BEGIN DATA EXTRACTS
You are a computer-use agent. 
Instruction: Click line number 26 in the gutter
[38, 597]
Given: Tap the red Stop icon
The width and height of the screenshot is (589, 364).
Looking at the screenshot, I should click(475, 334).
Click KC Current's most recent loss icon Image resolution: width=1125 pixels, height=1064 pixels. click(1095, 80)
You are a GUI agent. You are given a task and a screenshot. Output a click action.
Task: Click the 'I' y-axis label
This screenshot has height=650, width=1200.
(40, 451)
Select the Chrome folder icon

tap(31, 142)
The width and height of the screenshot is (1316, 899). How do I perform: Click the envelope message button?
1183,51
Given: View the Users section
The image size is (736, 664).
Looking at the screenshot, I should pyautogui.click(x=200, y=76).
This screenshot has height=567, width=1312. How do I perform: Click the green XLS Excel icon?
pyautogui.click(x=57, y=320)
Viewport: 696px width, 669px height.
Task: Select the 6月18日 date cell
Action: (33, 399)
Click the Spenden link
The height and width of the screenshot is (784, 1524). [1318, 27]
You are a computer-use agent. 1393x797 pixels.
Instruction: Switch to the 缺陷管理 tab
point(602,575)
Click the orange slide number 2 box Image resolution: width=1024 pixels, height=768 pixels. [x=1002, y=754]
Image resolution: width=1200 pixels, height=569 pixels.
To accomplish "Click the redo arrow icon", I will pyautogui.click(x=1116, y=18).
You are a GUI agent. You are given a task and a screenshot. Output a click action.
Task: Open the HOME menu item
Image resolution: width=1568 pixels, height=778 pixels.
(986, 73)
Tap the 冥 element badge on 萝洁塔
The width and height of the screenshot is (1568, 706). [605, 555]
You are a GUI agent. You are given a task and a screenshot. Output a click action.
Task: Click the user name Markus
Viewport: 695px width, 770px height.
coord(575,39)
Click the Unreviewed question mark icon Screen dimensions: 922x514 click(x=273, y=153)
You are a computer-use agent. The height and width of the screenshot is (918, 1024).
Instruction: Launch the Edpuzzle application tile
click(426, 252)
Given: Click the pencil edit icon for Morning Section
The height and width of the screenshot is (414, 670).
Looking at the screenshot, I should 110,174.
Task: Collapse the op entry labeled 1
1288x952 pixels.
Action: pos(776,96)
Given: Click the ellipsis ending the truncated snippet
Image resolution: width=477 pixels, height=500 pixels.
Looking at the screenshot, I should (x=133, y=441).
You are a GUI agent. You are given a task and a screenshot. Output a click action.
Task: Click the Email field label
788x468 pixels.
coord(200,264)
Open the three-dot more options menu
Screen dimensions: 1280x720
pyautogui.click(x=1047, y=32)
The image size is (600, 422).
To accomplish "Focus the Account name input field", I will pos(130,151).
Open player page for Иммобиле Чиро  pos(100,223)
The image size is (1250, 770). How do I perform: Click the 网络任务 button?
END DATA EXTRACTS
In the entries above, find the line holding "Image resolution: width=1568" and the line holding "Open the three-dot more options menu"; print both of them and every line between, exactly, and nothing else.

RESPONSE AREA:
Image resolution: width=1568 pixels, height=778 pixels.
(986, 73)
Tap the 冥 element badge on 萝洁塔
The width and height of the screenshot is (1568, 706). [605, 555]
You are a GUI agent. You are given a task and a screenshot. Output a click action.
Task: Click the user name Markus
Viewport: 695px width, 770px height.
coord(575,39)
Click the Unreviewed question mark icon Screen dimensions: 922x514 click(x=273, y=153)
You are a computer-use agent. The height and width of the screenshot is (918, 1024).
Instruction: Launch the Edpuzzle application tile
click(426, 252)
Given: Click the pencil edit icon for Morning Section
The height and width of the screenshot is (414, 670).
Looking at the screenshot, I should 110,174.
Task: Collapse the op entry labeled 1
1288x952 pixels.
Action: pos(776,96)
Given: Click the ellipsis ending the truncated snippet
Image resolution: width=477 pixels, height=500 pixels.
Looking at the screenshot, I should (x=133, y=441).
You are a GUI agent. You are given a task and a screenshot. Output a click action.
Task: Click the Email field label
788x468 pixels.
coord(200,264)
Open the three-dot more options menu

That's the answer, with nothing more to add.